# [Task prompt]
Quote the entries from the line with "Screen dimensions: 906x702 How do I perform: Click the magenta" to the line with "pyautogui.click(x=587, y=198)", word for word and with nothing left out.

begin Stored rows

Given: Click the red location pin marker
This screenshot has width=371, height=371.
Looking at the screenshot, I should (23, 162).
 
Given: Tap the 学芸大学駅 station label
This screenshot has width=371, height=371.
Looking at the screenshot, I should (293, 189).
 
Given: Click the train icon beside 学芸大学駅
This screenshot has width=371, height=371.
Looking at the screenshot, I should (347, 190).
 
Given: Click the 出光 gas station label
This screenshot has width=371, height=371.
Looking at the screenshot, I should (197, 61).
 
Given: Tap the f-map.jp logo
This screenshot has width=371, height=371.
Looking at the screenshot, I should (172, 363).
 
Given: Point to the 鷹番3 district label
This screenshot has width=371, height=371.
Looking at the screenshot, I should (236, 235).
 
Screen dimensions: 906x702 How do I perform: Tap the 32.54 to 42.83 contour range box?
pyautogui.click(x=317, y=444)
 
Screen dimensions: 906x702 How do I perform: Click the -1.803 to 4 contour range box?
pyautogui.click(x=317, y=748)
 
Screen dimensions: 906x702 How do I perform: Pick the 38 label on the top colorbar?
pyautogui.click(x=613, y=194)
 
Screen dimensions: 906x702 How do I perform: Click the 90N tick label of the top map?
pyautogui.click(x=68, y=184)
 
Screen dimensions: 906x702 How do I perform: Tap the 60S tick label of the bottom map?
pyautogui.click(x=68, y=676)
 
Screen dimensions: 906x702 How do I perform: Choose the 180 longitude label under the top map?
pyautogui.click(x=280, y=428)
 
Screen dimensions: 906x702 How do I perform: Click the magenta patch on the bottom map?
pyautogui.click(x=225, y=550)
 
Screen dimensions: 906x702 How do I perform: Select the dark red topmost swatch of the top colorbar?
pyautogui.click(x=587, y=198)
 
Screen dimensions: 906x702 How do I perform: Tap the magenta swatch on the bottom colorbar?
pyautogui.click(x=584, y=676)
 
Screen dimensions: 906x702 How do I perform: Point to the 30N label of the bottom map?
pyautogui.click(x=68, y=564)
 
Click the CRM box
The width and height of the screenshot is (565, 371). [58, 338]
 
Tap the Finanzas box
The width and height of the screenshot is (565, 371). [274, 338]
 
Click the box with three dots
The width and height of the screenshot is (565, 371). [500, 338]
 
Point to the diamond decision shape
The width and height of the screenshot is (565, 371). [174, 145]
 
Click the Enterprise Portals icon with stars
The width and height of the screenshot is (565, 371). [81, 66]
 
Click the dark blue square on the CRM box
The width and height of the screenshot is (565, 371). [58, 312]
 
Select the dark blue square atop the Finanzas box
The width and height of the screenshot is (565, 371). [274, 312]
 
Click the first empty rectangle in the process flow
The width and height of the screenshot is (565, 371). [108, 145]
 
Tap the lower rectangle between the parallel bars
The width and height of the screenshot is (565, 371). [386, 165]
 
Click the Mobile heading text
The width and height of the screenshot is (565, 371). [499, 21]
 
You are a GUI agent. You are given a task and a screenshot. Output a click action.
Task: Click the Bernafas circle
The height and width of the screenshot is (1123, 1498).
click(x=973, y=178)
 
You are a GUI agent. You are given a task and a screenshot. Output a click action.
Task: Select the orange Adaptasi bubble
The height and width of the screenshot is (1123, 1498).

end Stored rows

# [Complete response]
Screen dimensions: 906x702 How do I perform: Click the magenta patch on the bottom map?
pyautogui.click(x=225, y=550)
 
Screen dimensions: 906x702 How do I perform: Select the dark red topmost swatch of the top colorbar?
pyautogui.click(x=587, y=198)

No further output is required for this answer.